True == 1 weirdness

Random832 random832 at fastmail.com
Thu Sep 17 17:26:54 EDT 2015


On Thu, Sep 17, 2015, at 16:24, Jussi Piitulainen wrote:
> And I'm saying 'in', being truth-valued, is more like a comparison than
> a proper binary operation that has its value in the same set as its two
> arguments.

The problem is that except for very specialized cases (strings), the two
arguments are not (semantically, at least) in the same set as each
other, either. It may be "more" like a comparison, but it's not *really*
like either one.

> Just trying to explain what I had in mind when I said that I feel that
> 'in' is more at home with comparisons (where it is now) than with, hm,
> arithmetic operations.

Why does it have to be either one? I don't even think chaining should
work for all *actual* comparison operations.

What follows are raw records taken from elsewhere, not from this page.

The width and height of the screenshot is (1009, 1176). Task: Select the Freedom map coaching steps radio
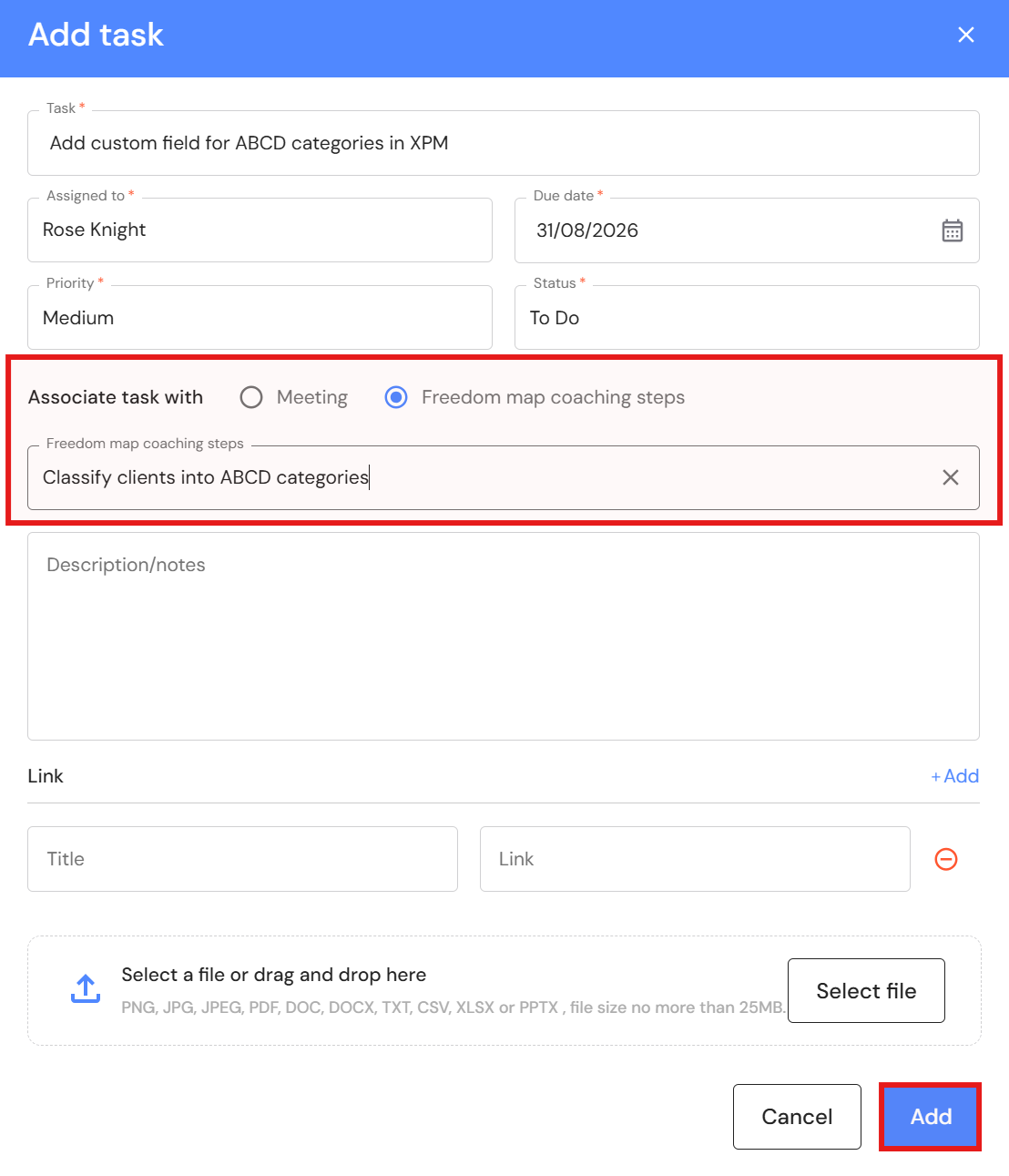(x=396, y=397)
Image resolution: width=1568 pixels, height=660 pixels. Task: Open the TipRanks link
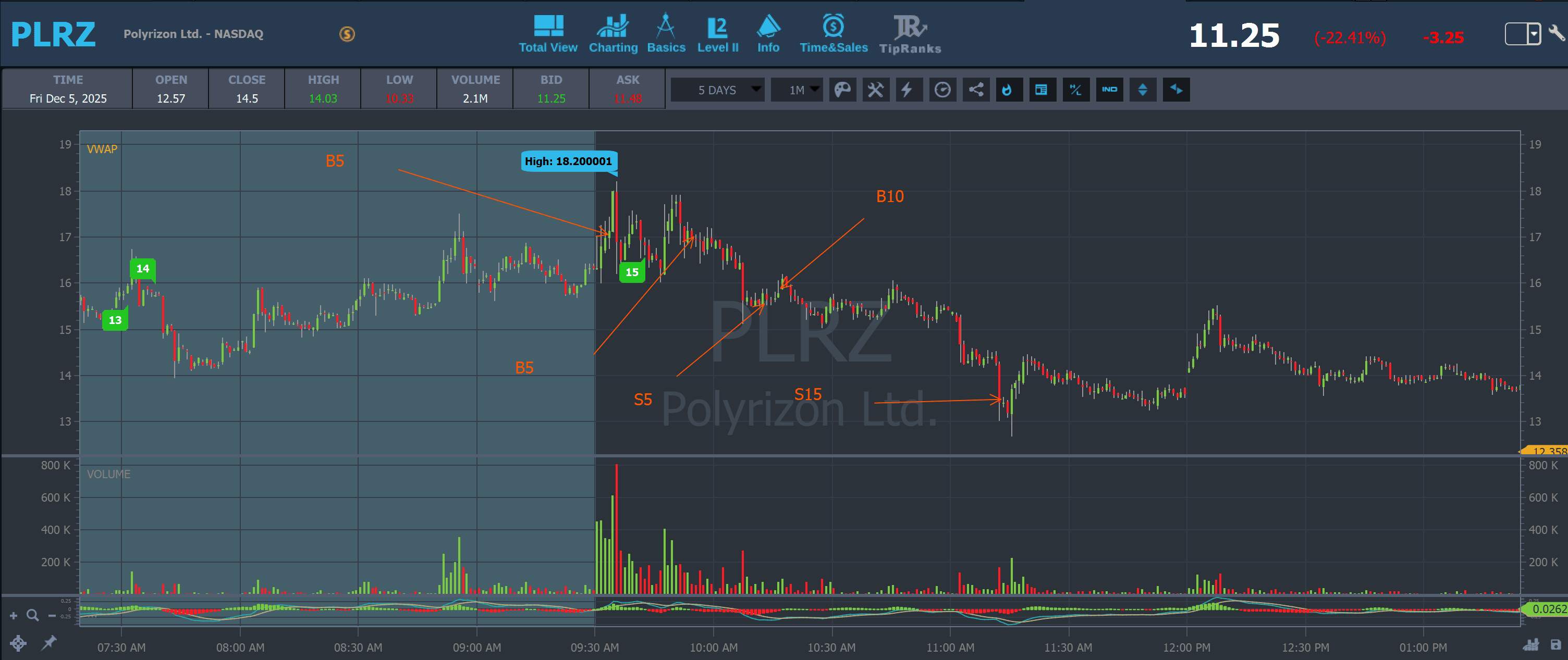click(x=910, y=34)
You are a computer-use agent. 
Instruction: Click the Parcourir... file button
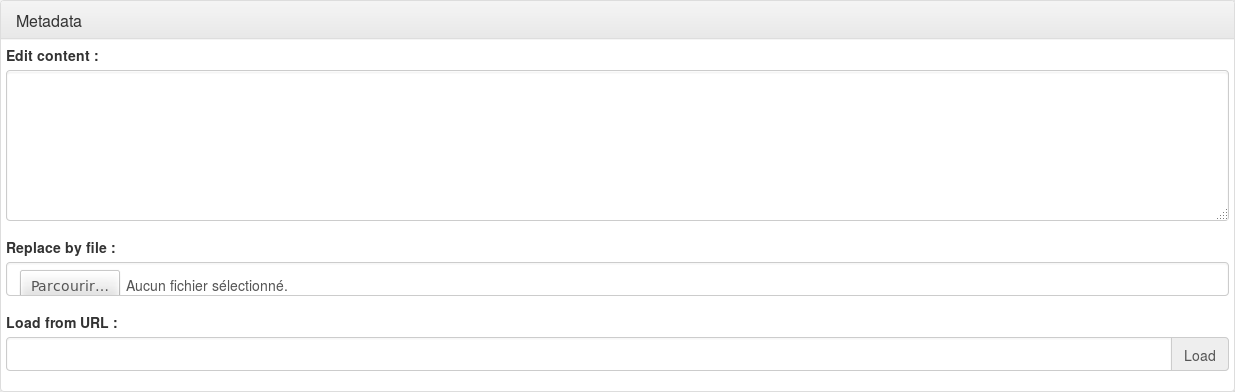click(x=70, y=286)
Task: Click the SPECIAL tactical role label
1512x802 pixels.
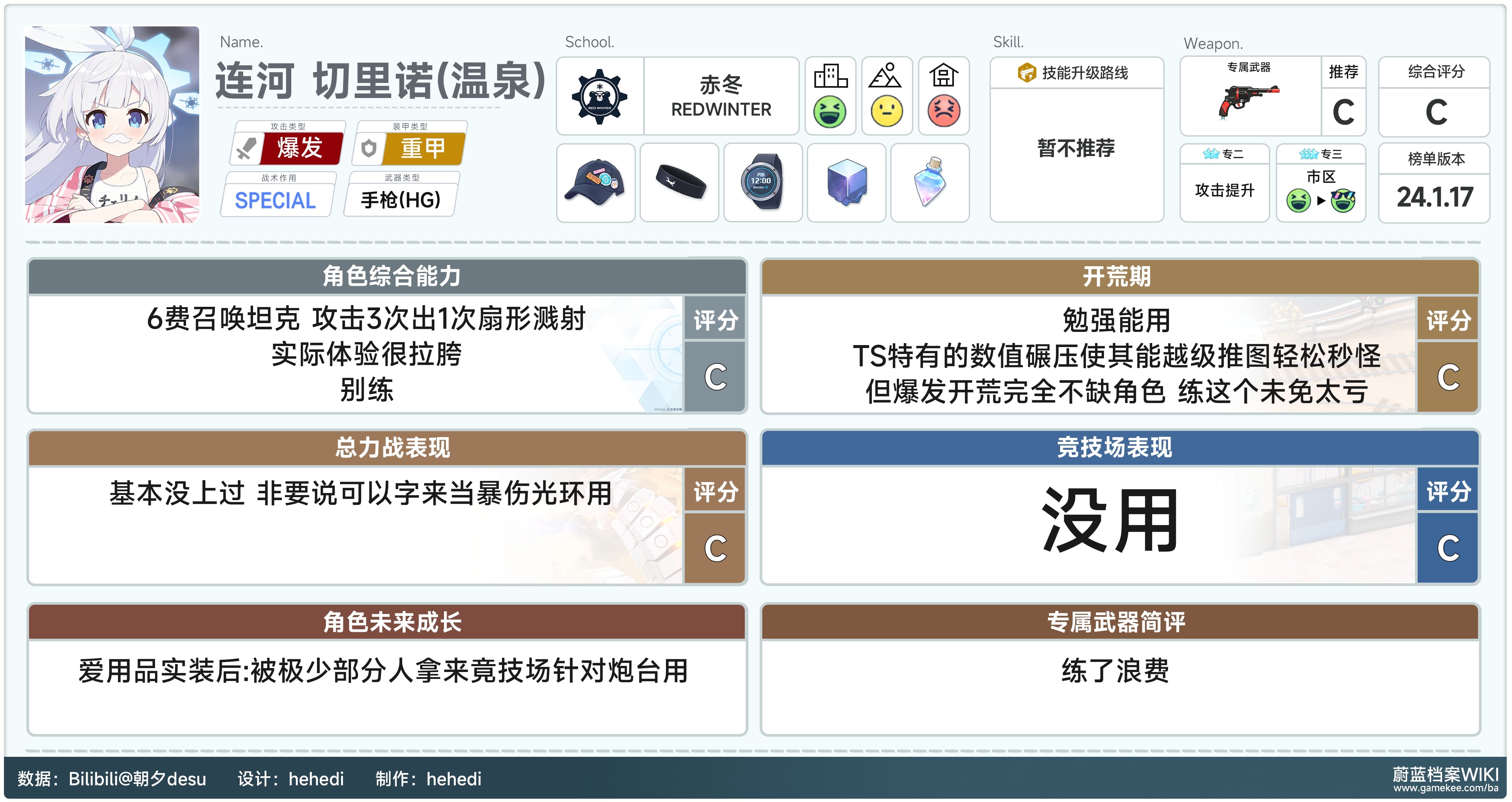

Say you have this statement:
(1) a < b = c <= d
While it may *actually* mean this:
(2) a < b and b = c and c <= d
It *semantically* means this:
(3) a < b and a < c and a < d and b = c and b <= d and c <= d

The ones that are included logically imply the ones that are not, for
any sane definition of these operators. And if your operators *aren't*
sane, it's better to be explicit about what you are doing.

It should not be applied to any combination of operations that cannot
meaningfully be read as such a statement (e.g. mixing directions of
less/greater comparisons, or including in, is not, or != at all), or to
any values expected to have (2) not imply (3).

It being *easier to implement* to have comparison operators be a single
class and have chaining apply equally to all of them may be an excuse
for the language to allow it, but it's certainly not an excuse for
*actually* using it from a standpoint of good style and readability.